My friend Frances Lide journeyed on the RMS Queen Elizabeth in 1957. She gave me a dress she wore when dining with the captain of the ship. I wore it once, but it fell into disrepair. Clare has it now. She also gave me two menus from that voyage.
I think it would be fun to recreate the “Suggested Menu” someday. Maybe on the anniversaries of the luncheon and dinner.
I’ve just come across a souvenir booklet for the Circus World Museum that my parents must have bought for me on our trip there in the summer of 1972. I’m not sure why I felt I needed a booklet about the museum because I don’t remember really liking it much. In fact the only thing I remember about it was a clown talking to my dad out of character. I wrote about it on my Snapshots of my Life blog.
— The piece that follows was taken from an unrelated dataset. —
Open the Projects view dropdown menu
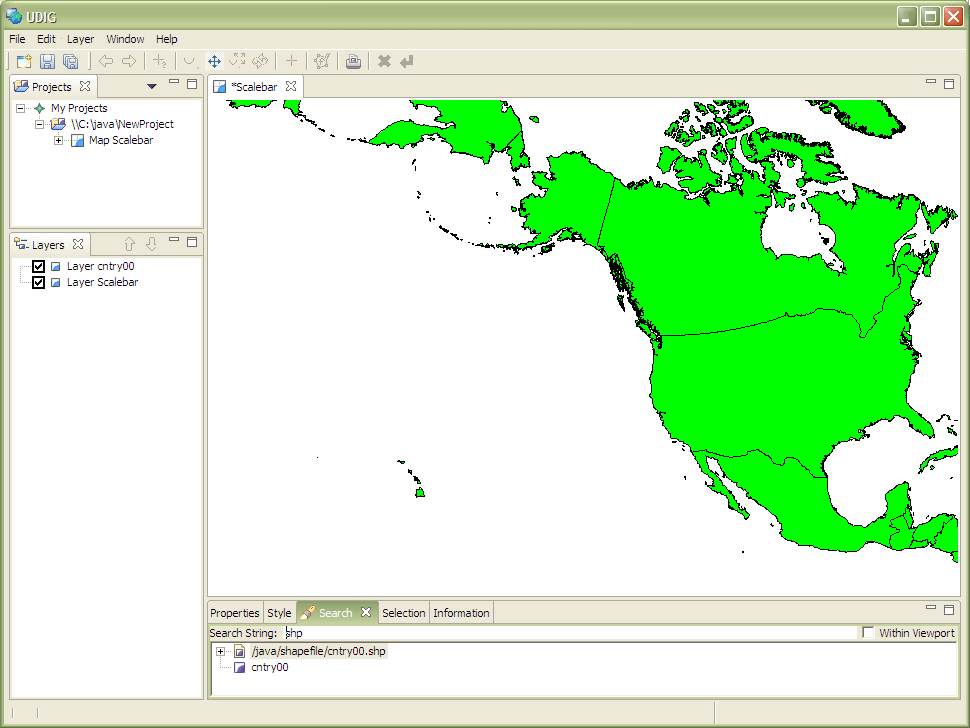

Baraboo is even more memorable to me. It was there I began my dislike for clowns. The museum put on a circus show several times daily and we got in late and didn’t have a seat so we stood by the opening to the tent. The clown act ended and one of the clowns came over, stood by my dad and said, “Hell of a way to make a living”. That in itself is not a reason to dislike clowns, but it ruined the magic for me. Clowns were supposed to be happy or tragic, but not dislike their occupation.
I grew up in a town not far from Chicago. Chicago has several museums and in grade school our classrooms visited them often. My favorite museum was the Museum of Science and Industry. Its exhibits were memorable including the coal mine where an elevator took you “below the earth” (actually you started up high and it only seemed you were far underground) where a train awaited you and took you on a tour of the mine and the, now gone, room of fetuses in glass jars and cross sections of a human body that were preserved between two pieces of plexiglass.
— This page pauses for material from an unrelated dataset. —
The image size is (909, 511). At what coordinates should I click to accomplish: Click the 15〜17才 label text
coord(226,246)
My favorite exhibit, however, was Colleen Moore’s Fairy Castle. I could stand for hours looking into that exquisite dollhouse at the tiny rooms filled with miniature furniture. I imagined myself suddenly becoming tiny enough to wander through the fairy castle, napping on Sleeping Beauty’s bed in the princess’ bedroom, bathing in the princess’ silver tub, eating at King Arthur’s table in the dining room.
I loved it so much that I bought myself a souvenir booklet describing the dollhouse so I could see inside the dollhouse from the comfort of my own home. I still have that booklet and I still look through it now and then. And still, fifty-something years later, I like to pretend I’m small enough to live in the castle, but now I visit the magic garden and library too.